*** INPUT DATA ***

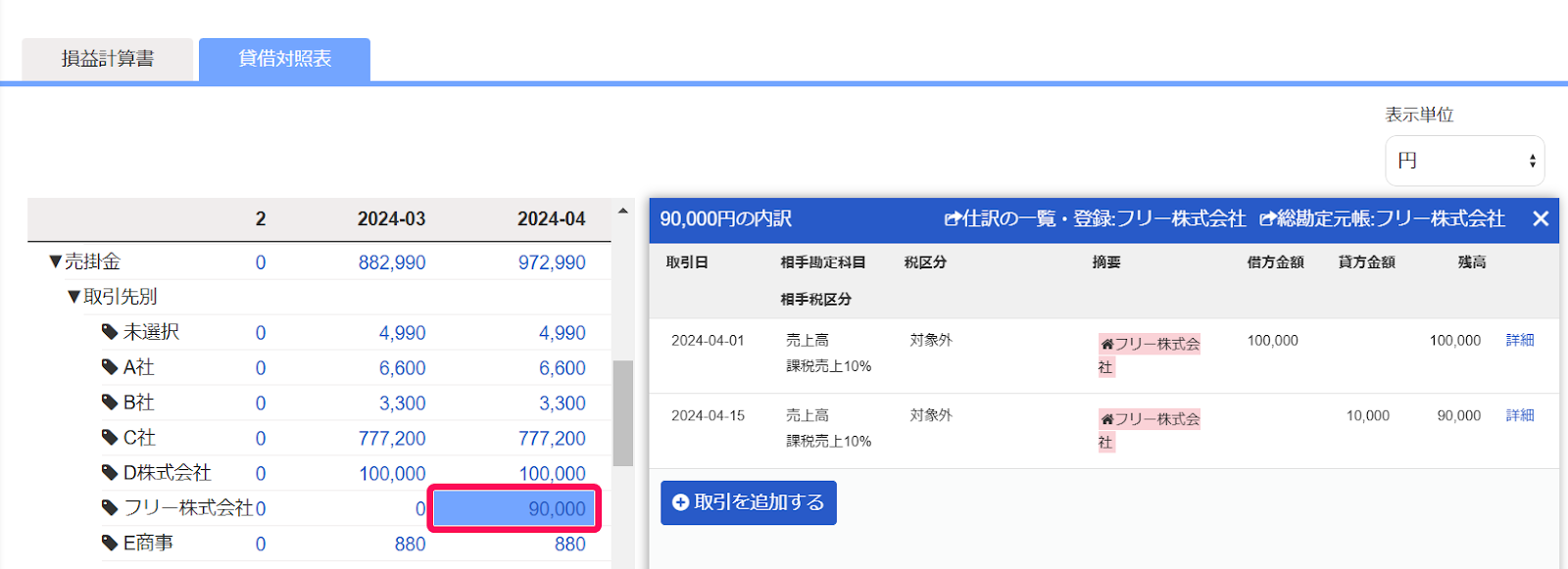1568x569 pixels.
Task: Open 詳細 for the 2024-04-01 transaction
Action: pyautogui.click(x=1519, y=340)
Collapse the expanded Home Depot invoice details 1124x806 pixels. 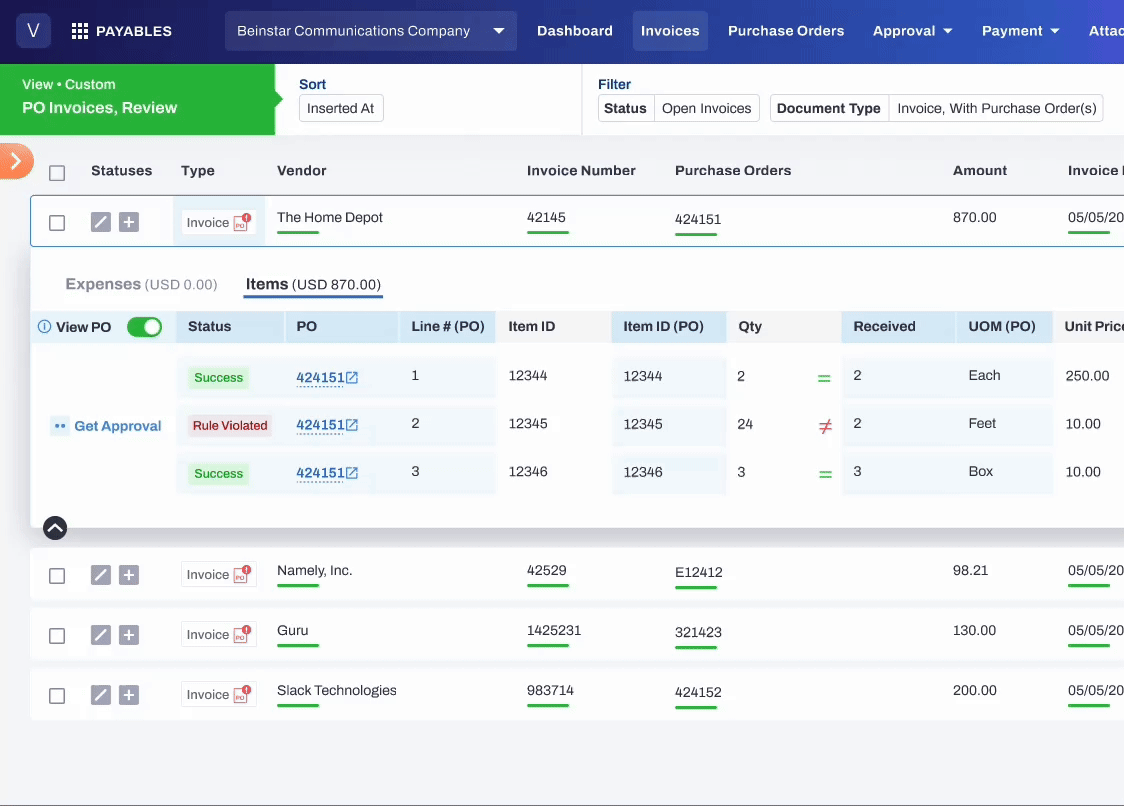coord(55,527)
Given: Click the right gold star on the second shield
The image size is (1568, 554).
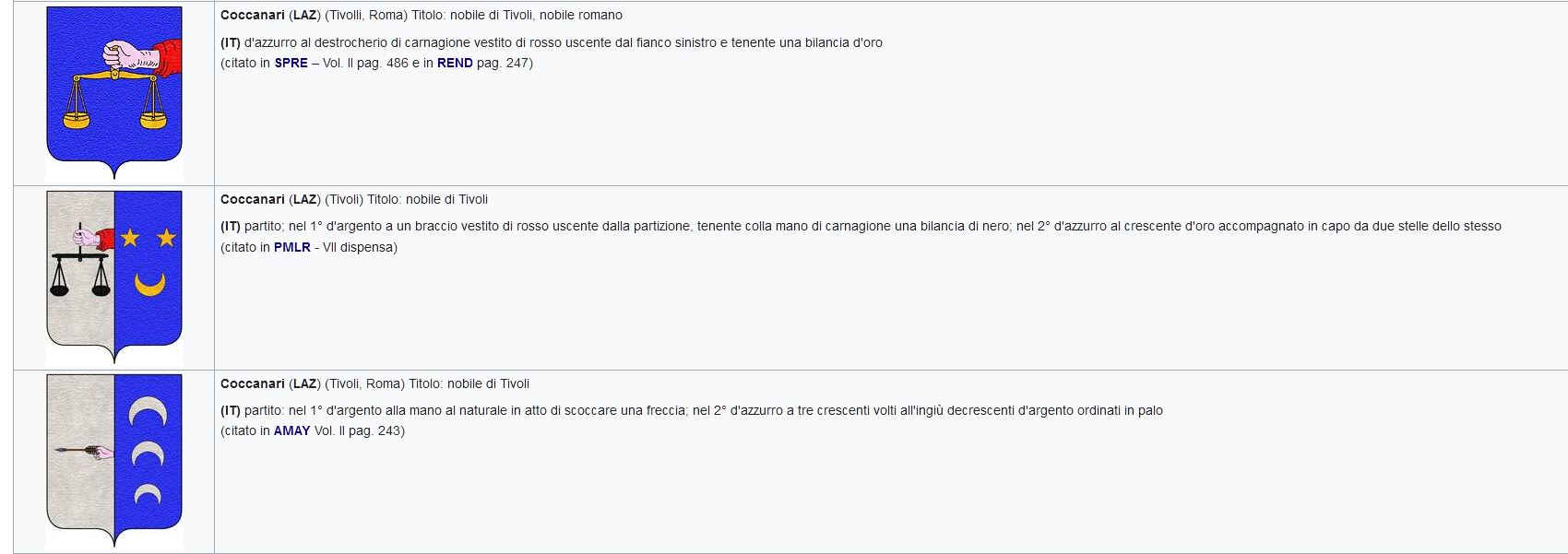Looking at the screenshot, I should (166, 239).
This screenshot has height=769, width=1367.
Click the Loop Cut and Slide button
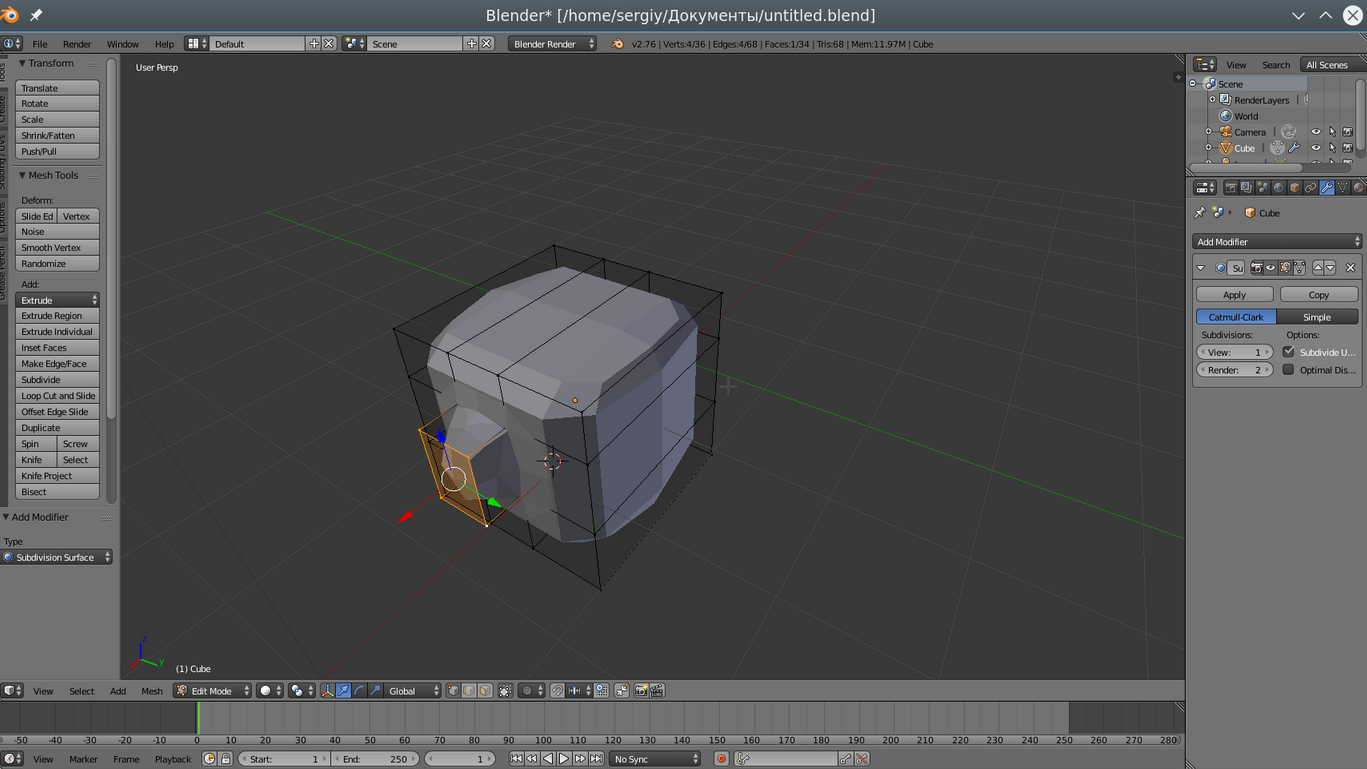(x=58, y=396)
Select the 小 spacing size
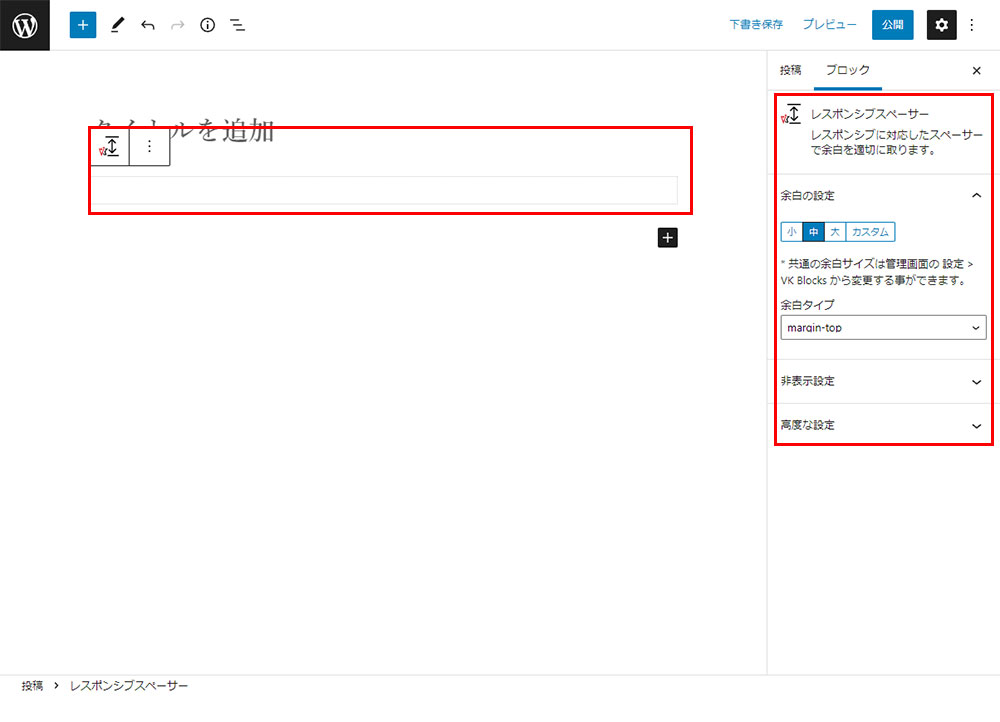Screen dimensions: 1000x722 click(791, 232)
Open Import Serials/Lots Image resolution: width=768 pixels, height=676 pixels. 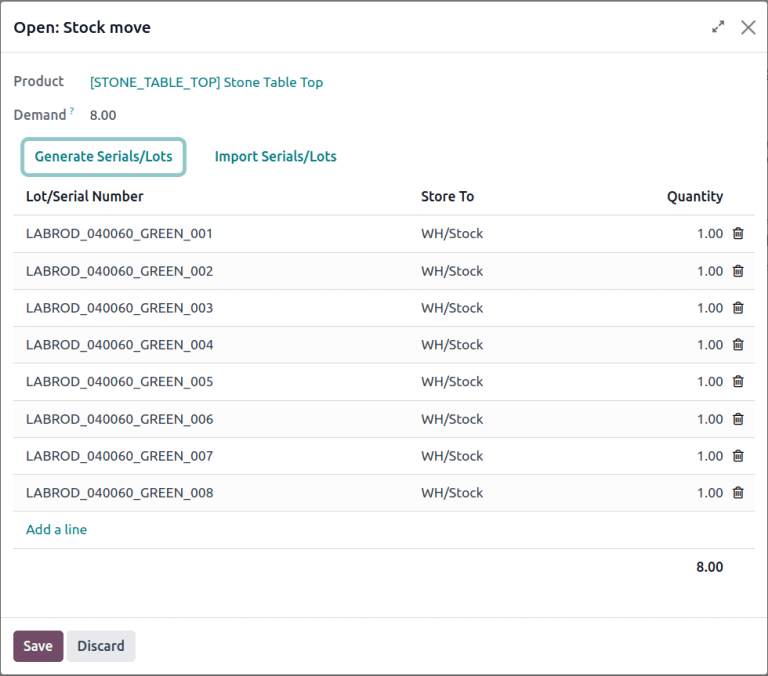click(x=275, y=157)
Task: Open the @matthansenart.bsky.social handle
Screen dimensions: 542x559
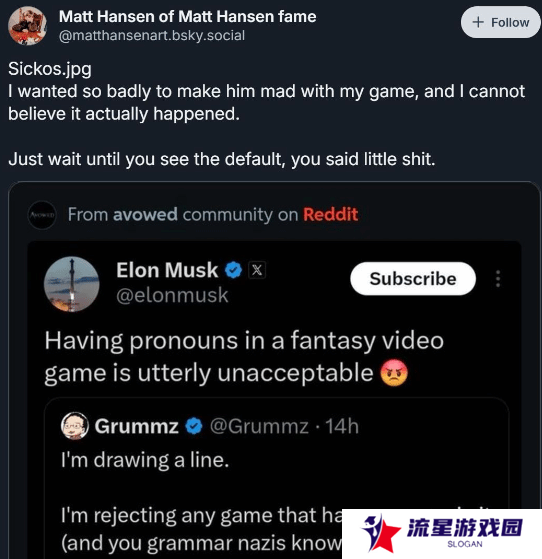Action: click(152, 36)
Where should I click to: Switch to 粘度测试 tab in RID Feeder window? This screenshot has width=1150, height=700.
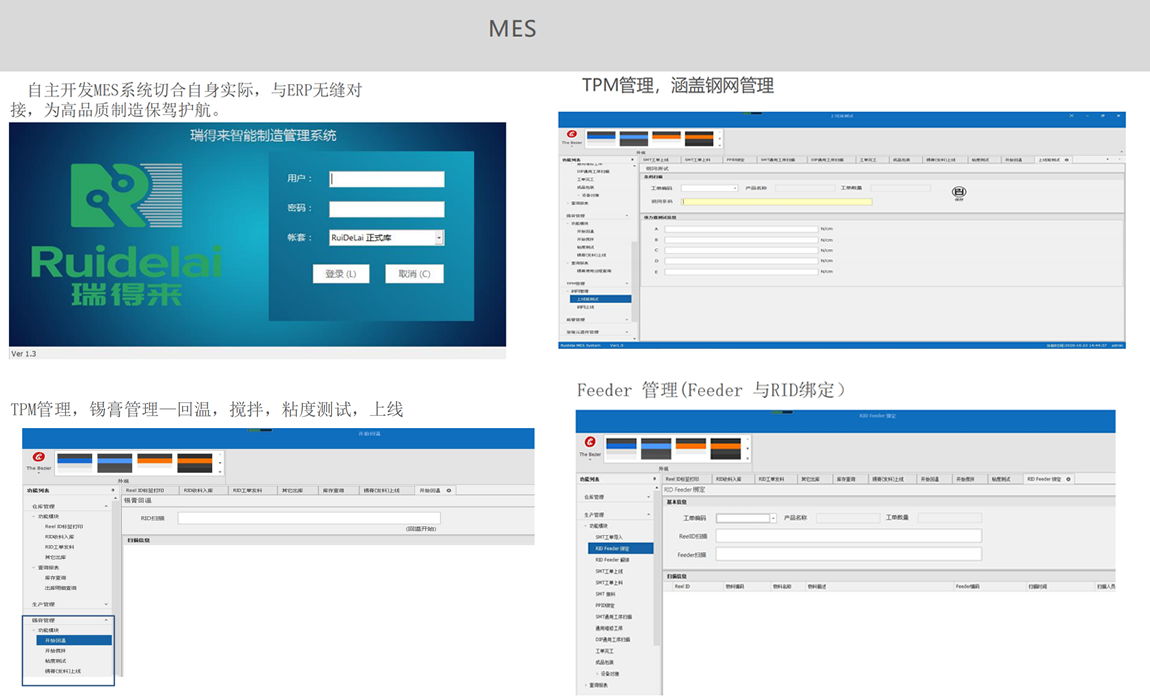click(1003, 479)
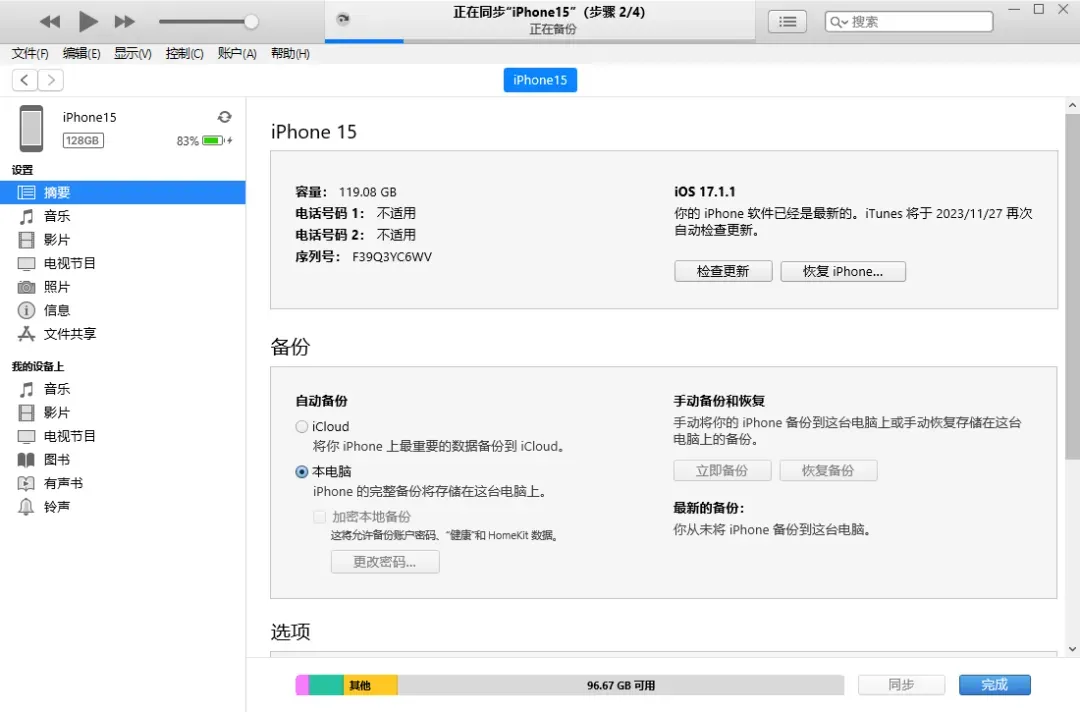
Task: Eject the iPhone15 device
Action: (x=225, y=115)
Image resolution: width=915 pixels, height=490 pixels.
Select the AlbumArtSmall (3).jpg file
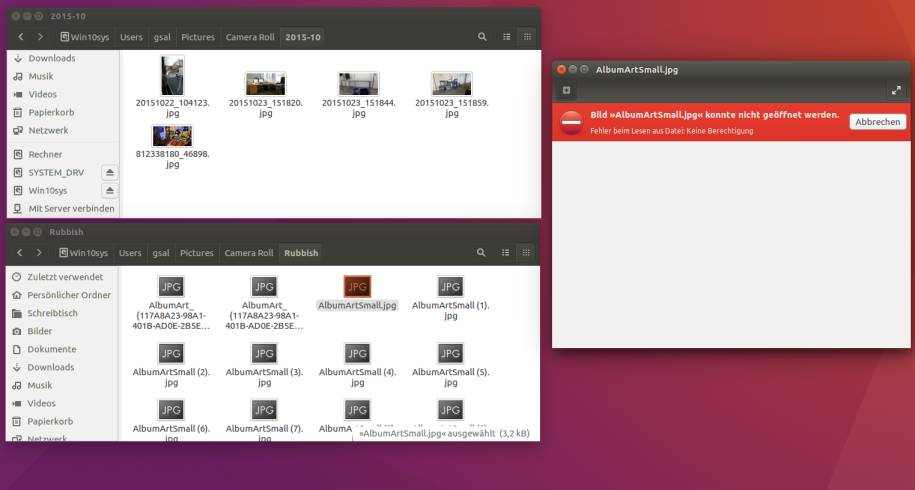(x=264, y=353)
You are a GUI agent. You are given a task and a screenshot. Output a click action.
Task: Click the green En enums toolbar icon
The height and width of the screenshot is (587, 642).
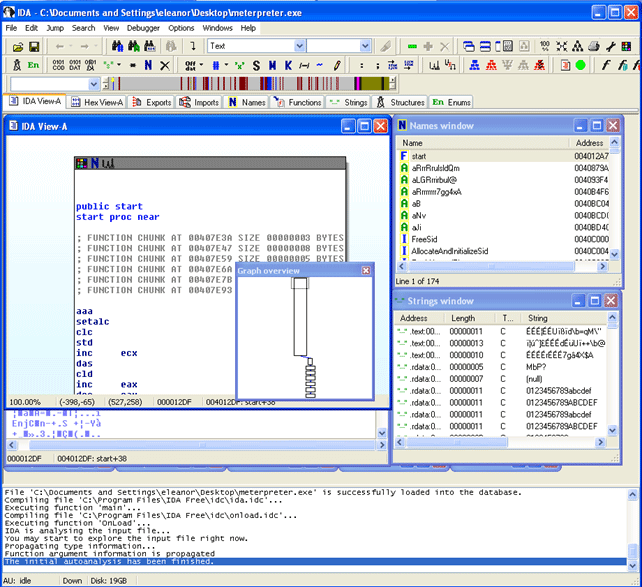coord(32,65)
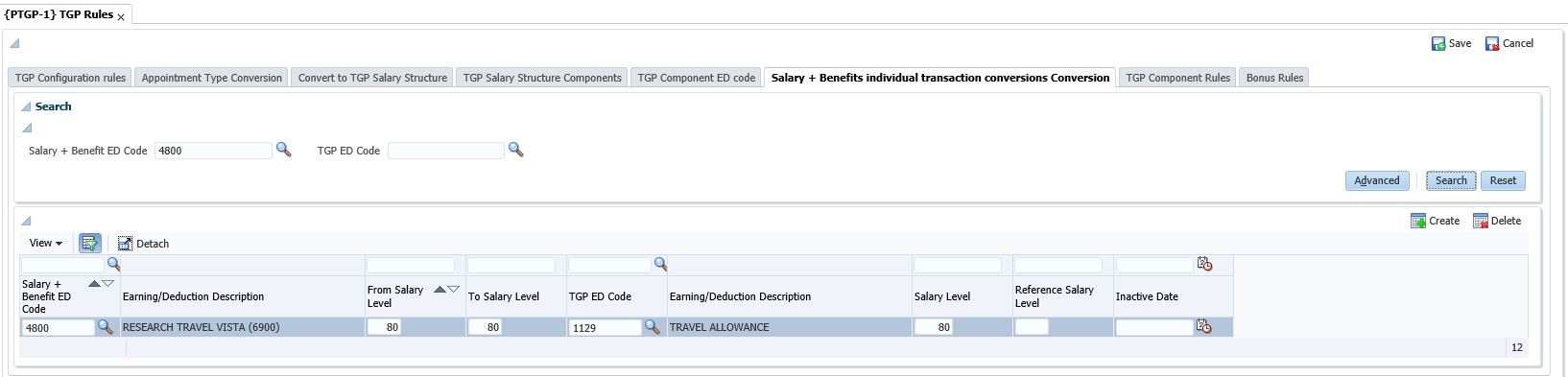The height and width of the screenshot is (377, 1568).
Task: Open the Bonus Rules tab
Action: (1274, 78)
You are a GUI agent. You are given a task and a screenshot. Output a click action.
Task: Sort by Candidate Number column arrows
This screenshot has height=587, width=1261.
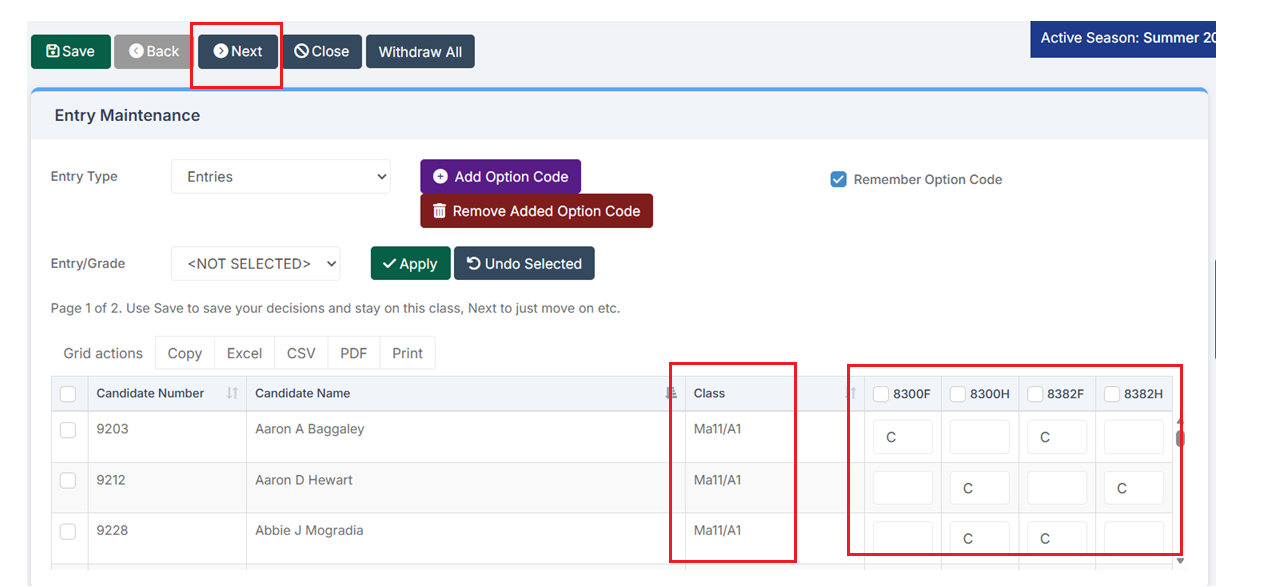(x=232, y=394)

*** End of INPUT DATA ***

WHAT YOU SHOULD DO -
The expected answer is an exact copy of the lines from the one containing "Task: Sort by Candidate Number column arrows" through the last line of the entries above, both included, without pictures.

SOLUTION -
Task: Sort by Candidate Number column arrows
This screenshot has height=587, width=1261.
(x=232, y=394)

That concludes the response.